Start of Data excerpts
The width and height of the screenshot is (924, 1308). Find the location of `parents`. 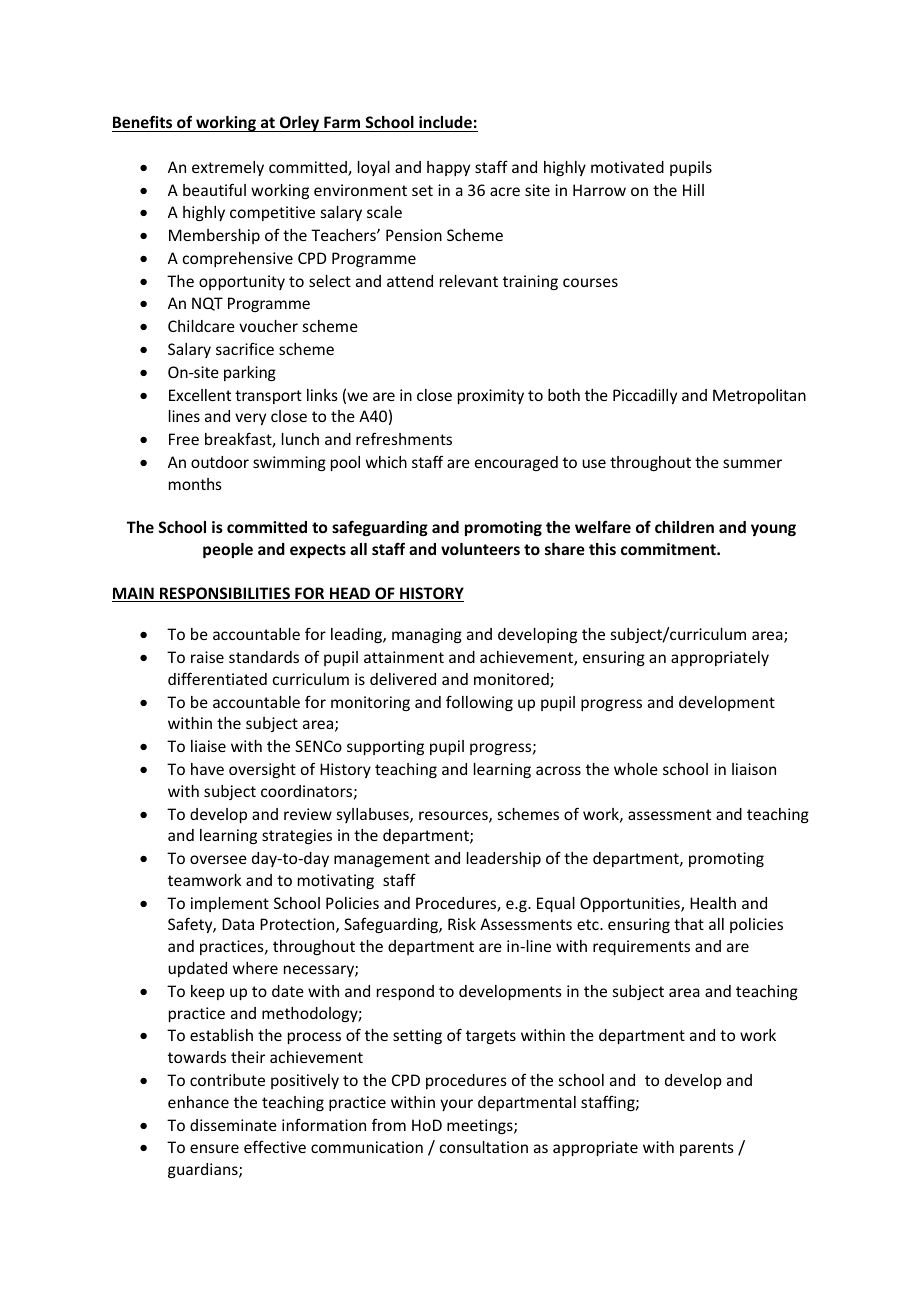

parents is located at coordinates (707, 1149).
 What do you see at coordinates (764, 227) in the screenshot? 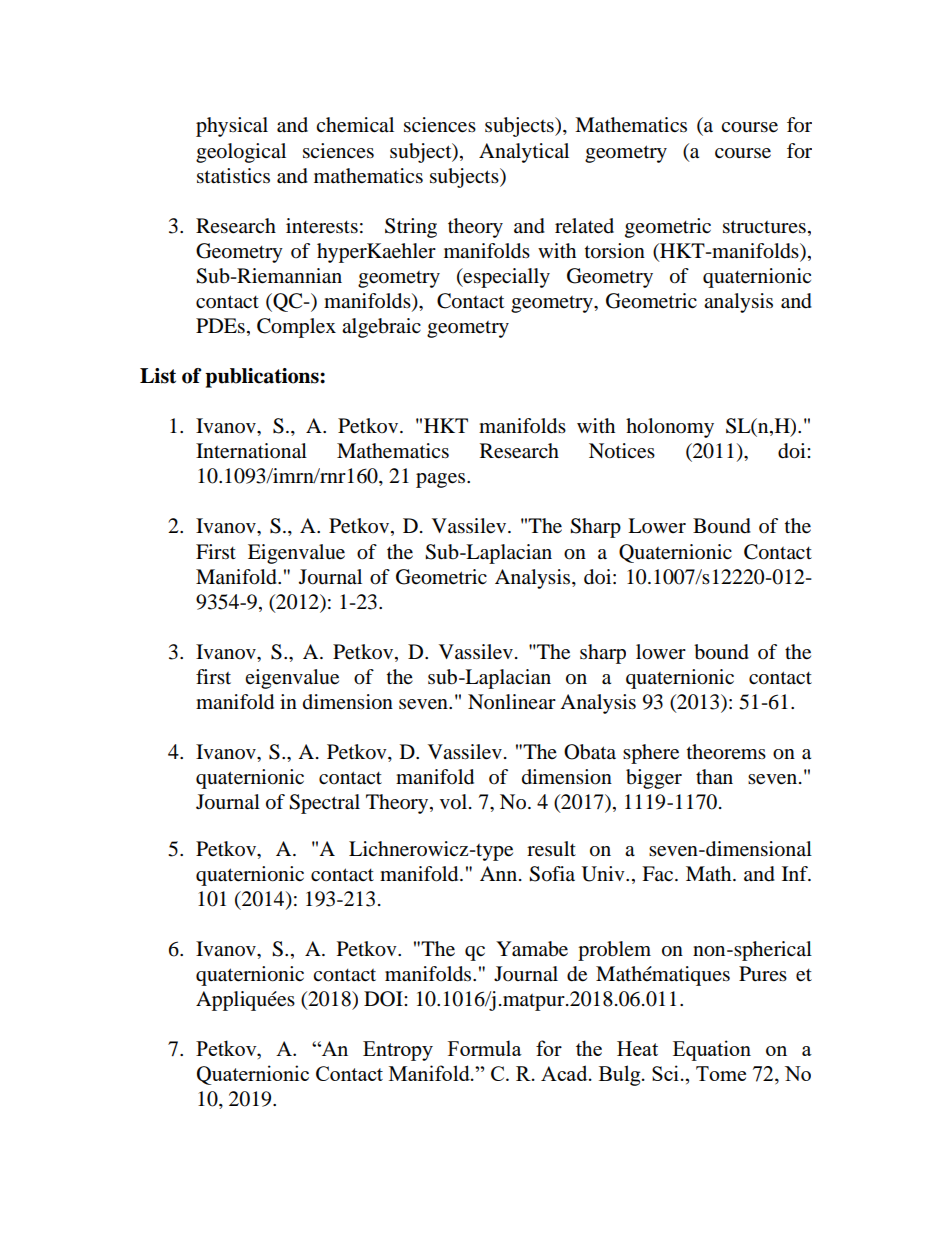
I see `structures` at bounding box center [764, 227].
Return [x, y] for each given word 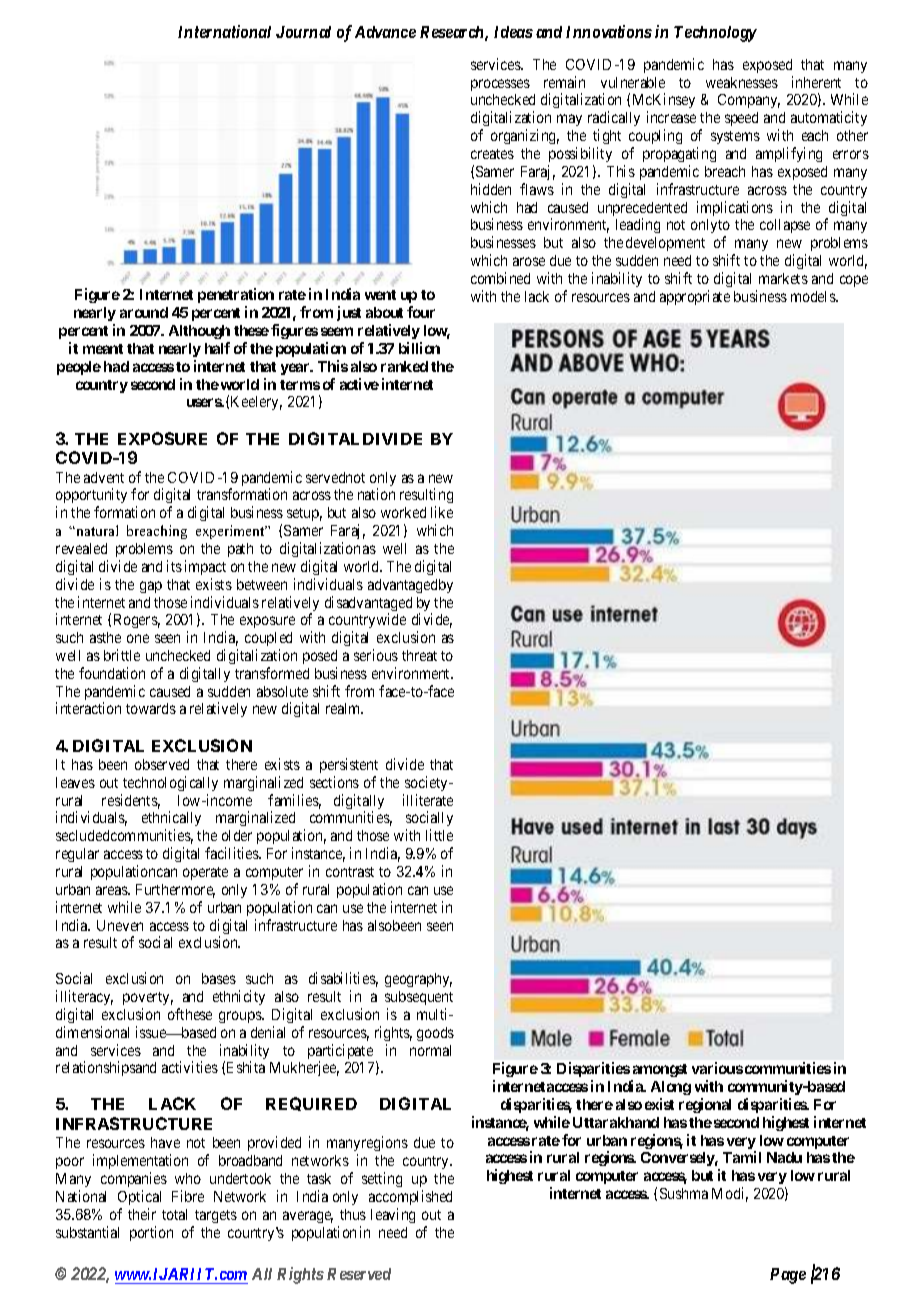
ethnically [171, 820]
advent [104, 477]
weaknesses [742, 82]
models [814, 296]
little [439, 835]
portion [151, 1233]
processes [500, 85]
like [442, 512]
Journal [303, 32]
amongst [660, 1070]
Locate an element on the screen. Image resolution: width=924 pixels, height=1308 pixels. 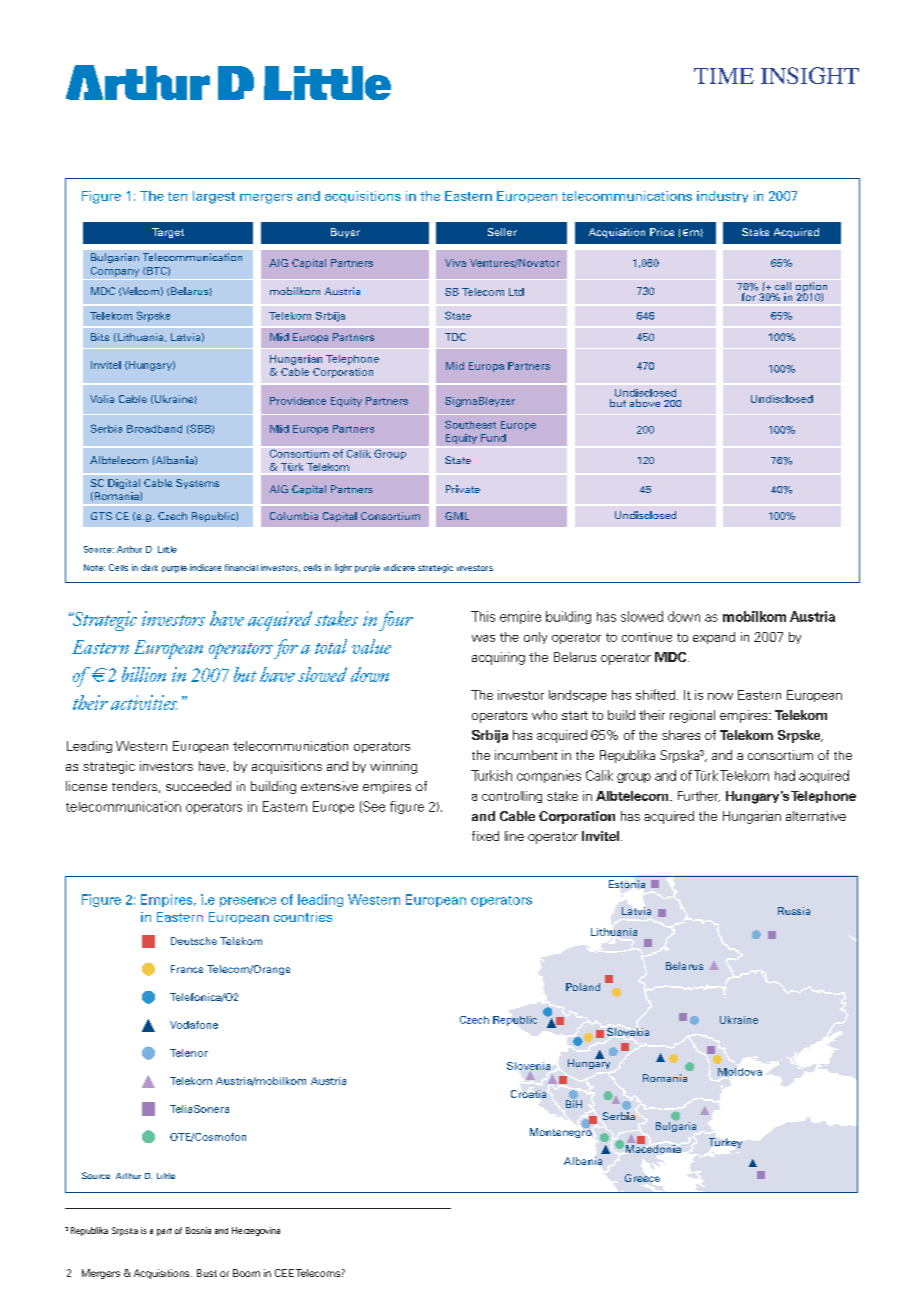
billion is located at coordinates (144, 674).
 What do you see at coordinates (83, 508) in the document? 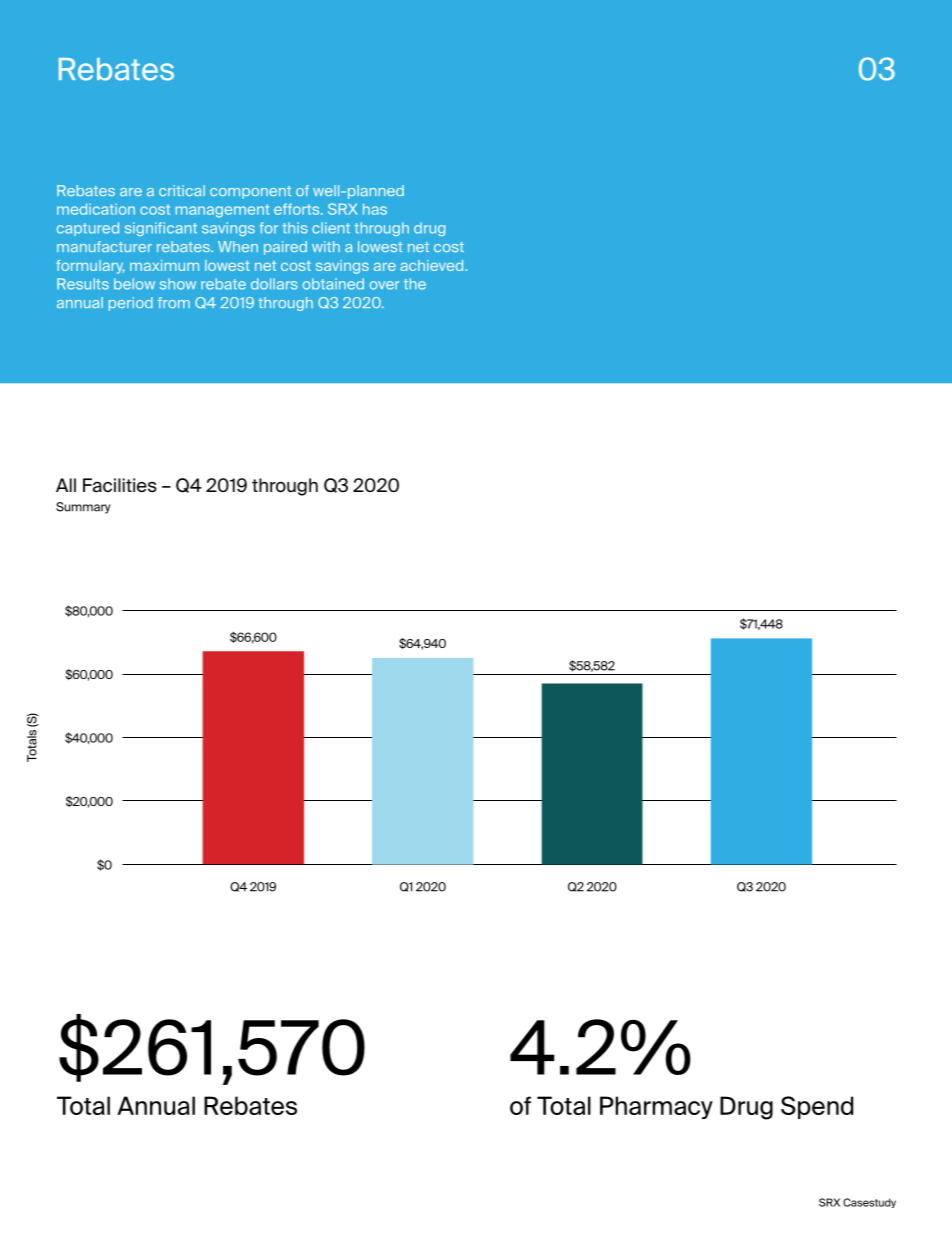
End of Data excerpts
Task statement » Quote every line of the entries above word for word, leaving out the pictures.

Task solution »
The width and height of the screenshot is (924, 1308). Find the location of `parents`. 

parents is located at coordinates (707, 1149).
 What do you see at coordinates (764, 227) in the screenshot? 
I see `structures` at bounding box center [764, 227].
Return [x, y] for each given word 
ethnically [171, 820]
advent [104, 477]
weaknesses [742, 82]
models [814, 296]
little [439, 835]
portion [151, 1233]
processes [500, 85]
like [442, 512]
Journal [303, 32]
amongst [660, 1070]
Locate an element on the screen. Image resolution: width=924 pixels, height=1308 pixels. 
billion is located at coordinates (144, 674).
 What do you see at coordinates (83, 508) in the document? 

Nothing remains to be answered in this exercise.